Two paths to failure

As I said, neither Babbage nor Turing succeeded in implementing their designs. Turing at least saw his design built by others; Babbage didn’t see his realized at all. Two failures, but here too the causes differ.

Much has been written about why Babbage had failed, given the basic soundness of his designs. The easy answer, that he was before his time, is an excuse: the Science Museum’s Difference Engine uses techniques and materials that were available to Babbage in his day and the machine works quite well. A more likely cause is Babbage’s dismal human relations skills. He had an ego, and he made no secret of his negative views about scientific and political leaders that were critical for securing his funding – with the results you’d expect. He also managed to quarrel with Joseph Clement, his chief mechanic, to the point of stopping the work. And when the Lady Ada offered to take care of external relations for him (which might well have made a big difference), he rejected the offer. Obstinate and quarrelsome, Babbage painted himself into a corner time after time.

Alan Turing did not have such problems. He was an introverted man, but he could get along with people when needed. His failure to build a computer was mostly a byproduct of the kingdom’s antiquated views and laws concerning homosexuality; computers were considered a security related technology, and the view in those days was that gay men would be prone to blackmail, hence the loss of his access to computing projects.

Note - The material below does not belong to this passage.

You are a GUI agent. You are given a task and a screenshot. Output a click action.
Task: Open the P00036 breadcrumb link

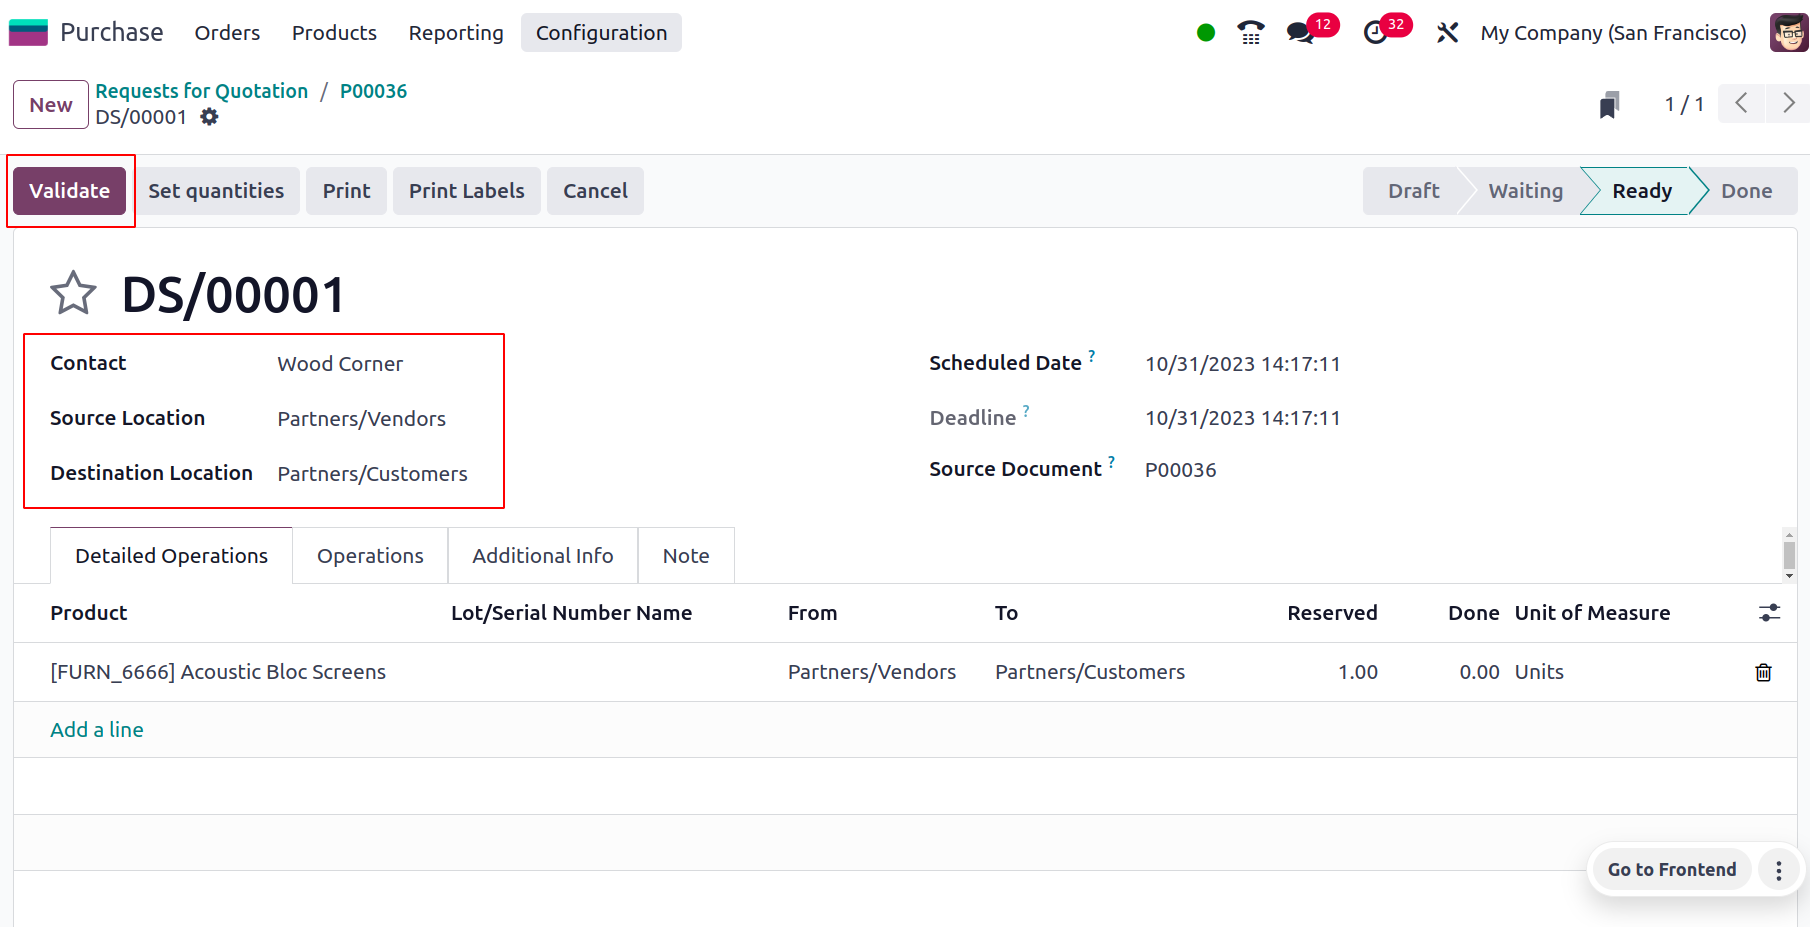point(373,91)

It didn’t help that after he was found guilty, he was made to take estrogen pills to “cure” his condition, and among their side effects they reduced his mental acuity. We might excuse the British government of 1842 for pulling Babbage’s funding given the project’s history, but not that of 1952 for drugging the country’s leading computer scientist and the hero of Bletchley Park, driving him to eventually take his own life.

And even before his removal, Turing was handicapped by another aspect of the government’s way of doing things: he proposed a full design for a modern electronic computer, the ACE, but management at the UK’s National Physics Laboratory rejected it because they didn’t believe such a large tube-based machine would work reliably; and Turing couldn’t tell them that he’d seen it done at Bletchley Park during the war, because he was sworn to secrecy. Government paranoia prevented the knowledge transfer that would have made his plan acceptable.

Vindication

Both Alan Turing and Charles Babbage sank into obscurity after their death. It took some decades for Turing to get his well deserved fame; Babbage had to wait over a century to be rediscovered, and still has a way to go.

In the case of Turing, his contribution is now fully recognized, as is the wrong that had been done to him. Babbage’s vindication is still in progress. The Science Museum in London built the Difference Engine in 1991, working from his blueprints, and it works perfectly; the Analytical Engine may yet be realized by the crowdsourced Plan 28 project, but it will take a while – it was a truly complex vision.